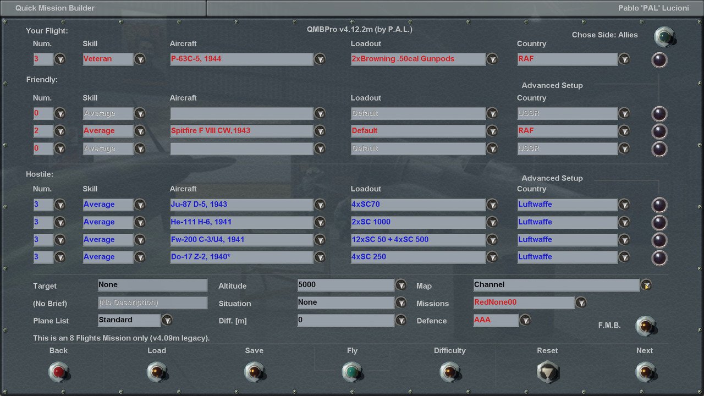The width and height of the screenshot is (704, 396).
Task: Open the F.M.B. full mission builder
Action: (x=645, y=326)
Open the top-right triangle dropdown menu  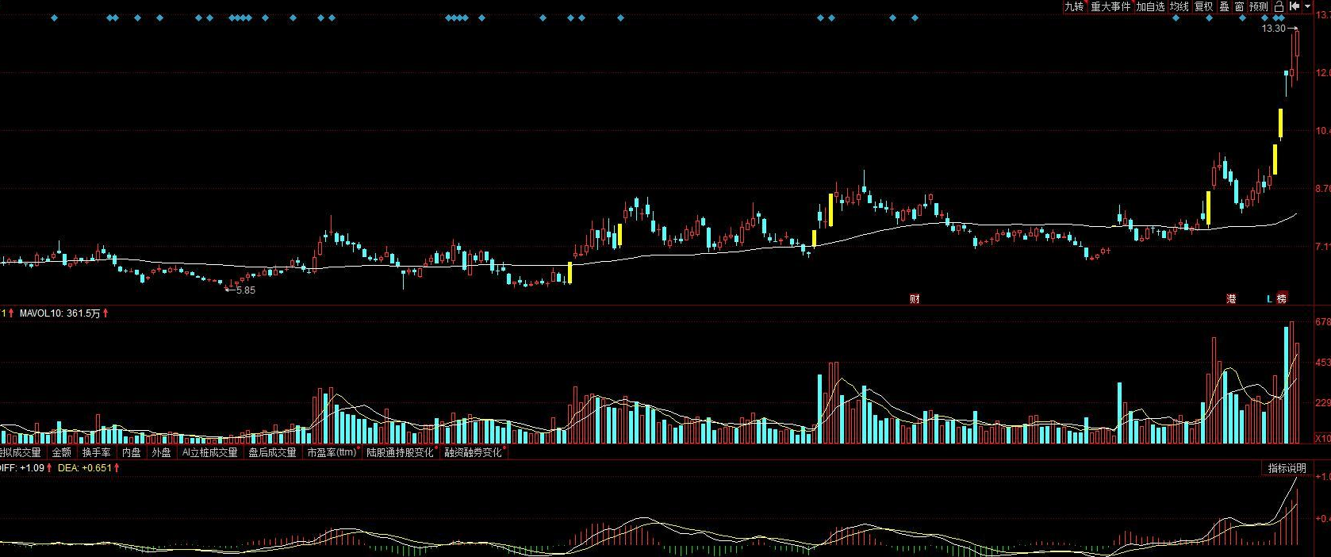[1307, 6]
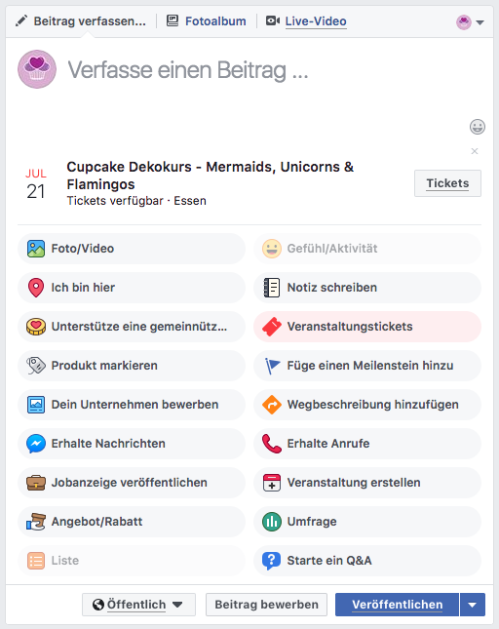Open the page profile switcher dropdown
The width and height of the screenshot is (499, 629).
pos(470,22)
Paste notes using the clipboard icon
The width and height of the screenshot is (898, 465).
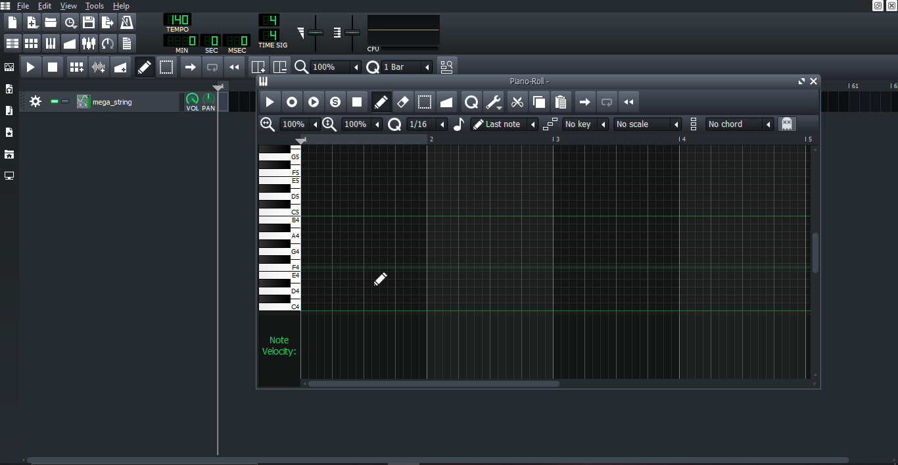pos(560,101)
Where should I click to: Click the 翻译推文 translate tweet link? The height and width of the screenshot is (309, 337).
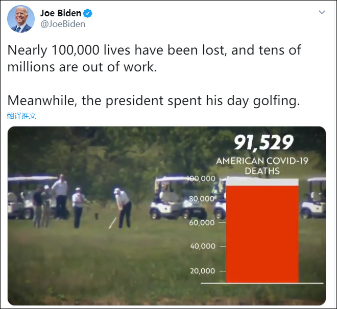[x=22, y=116]
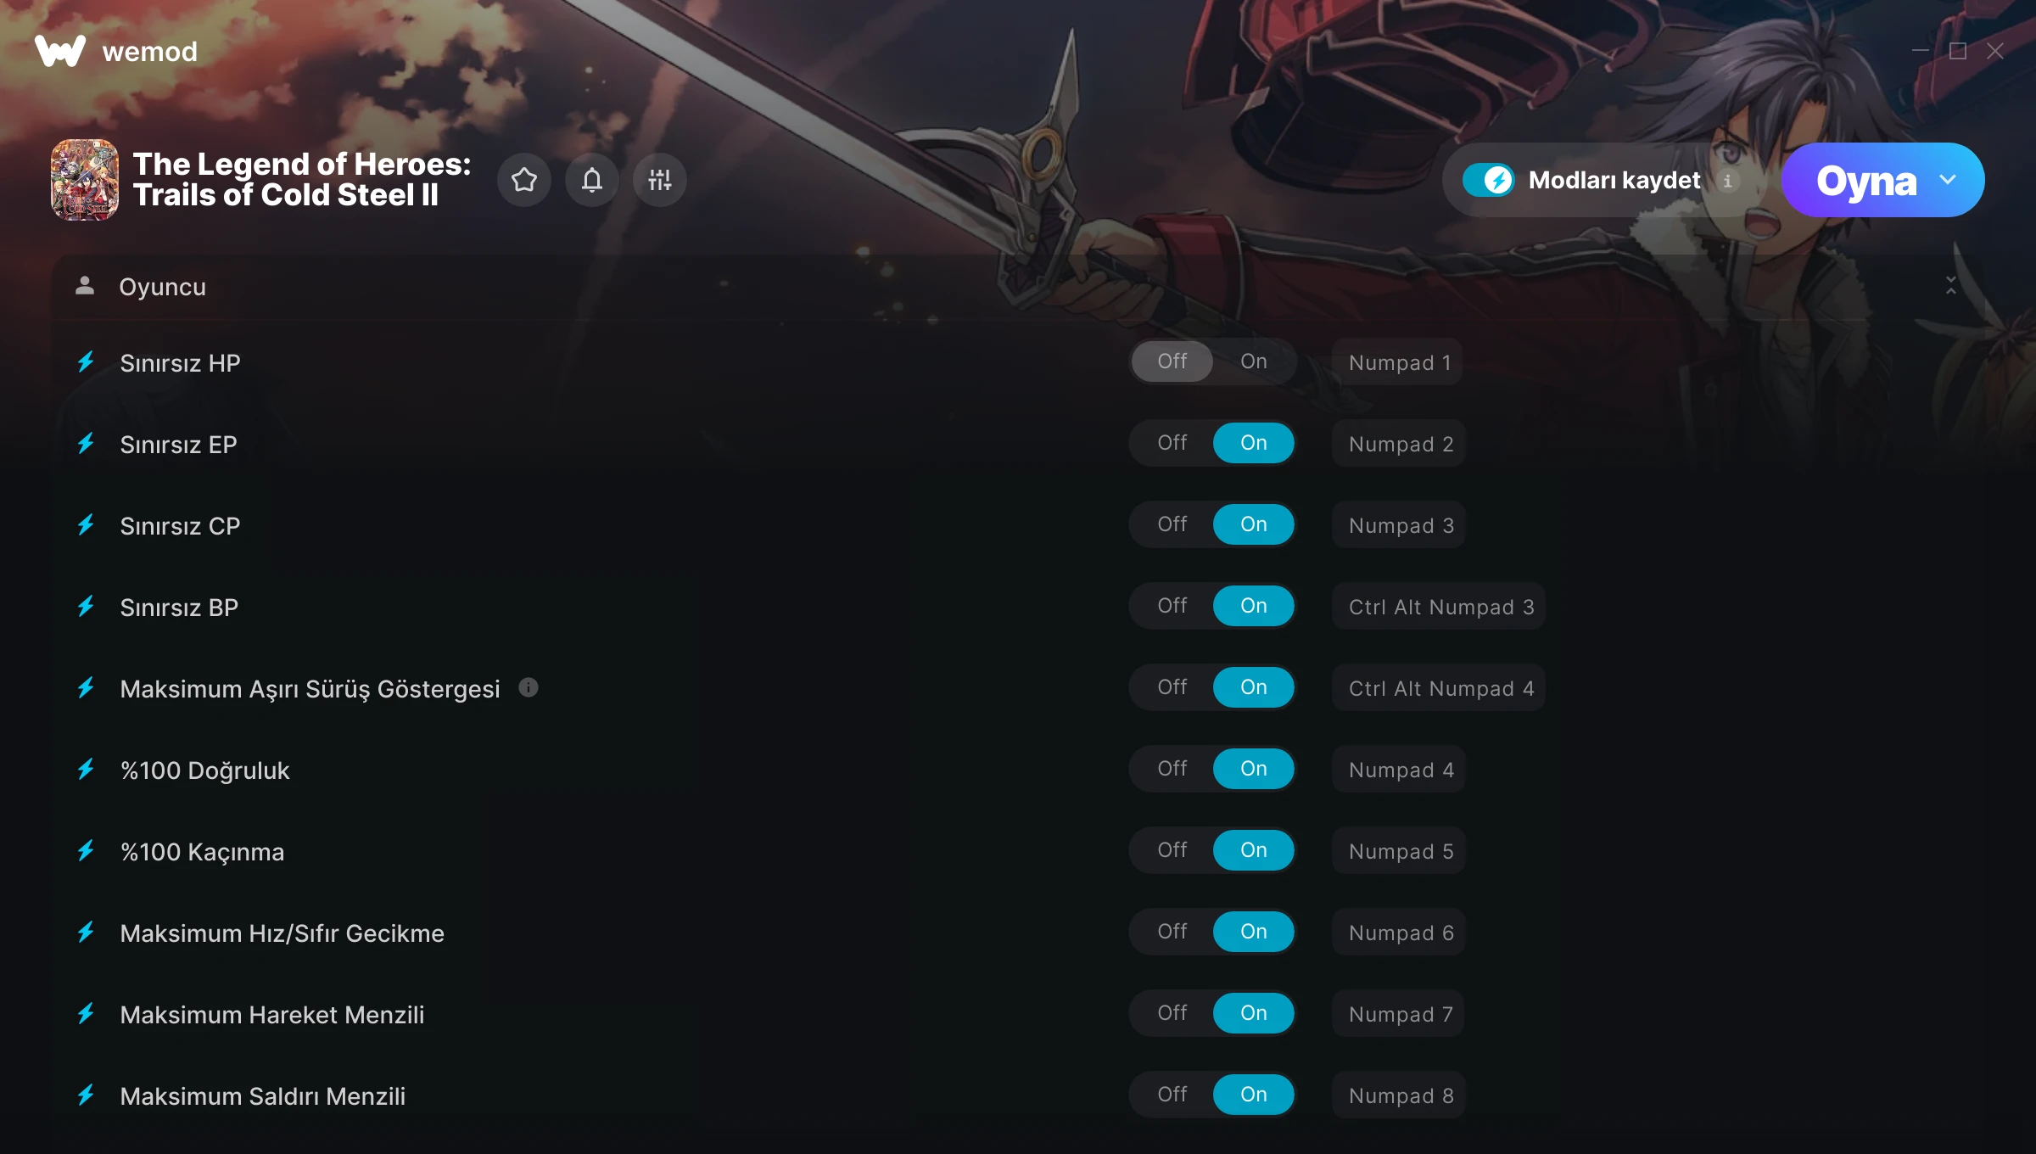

○ ○ ○ ○ ○ ○ ○

Brief
Only the lines from the one with "Paste notes using the clipboard icon" through the end of the listing above should be output, exactly as written and with no pictures.

Response to the task
Paste notes using the clipboard icon
The width and height of the screenshot is (898, 465).
pos(560,101)
Where should I click to: Click the 翻译推文 translate tweet link? The height and width of the screenshot is (309, 337).
[x=22, y=116]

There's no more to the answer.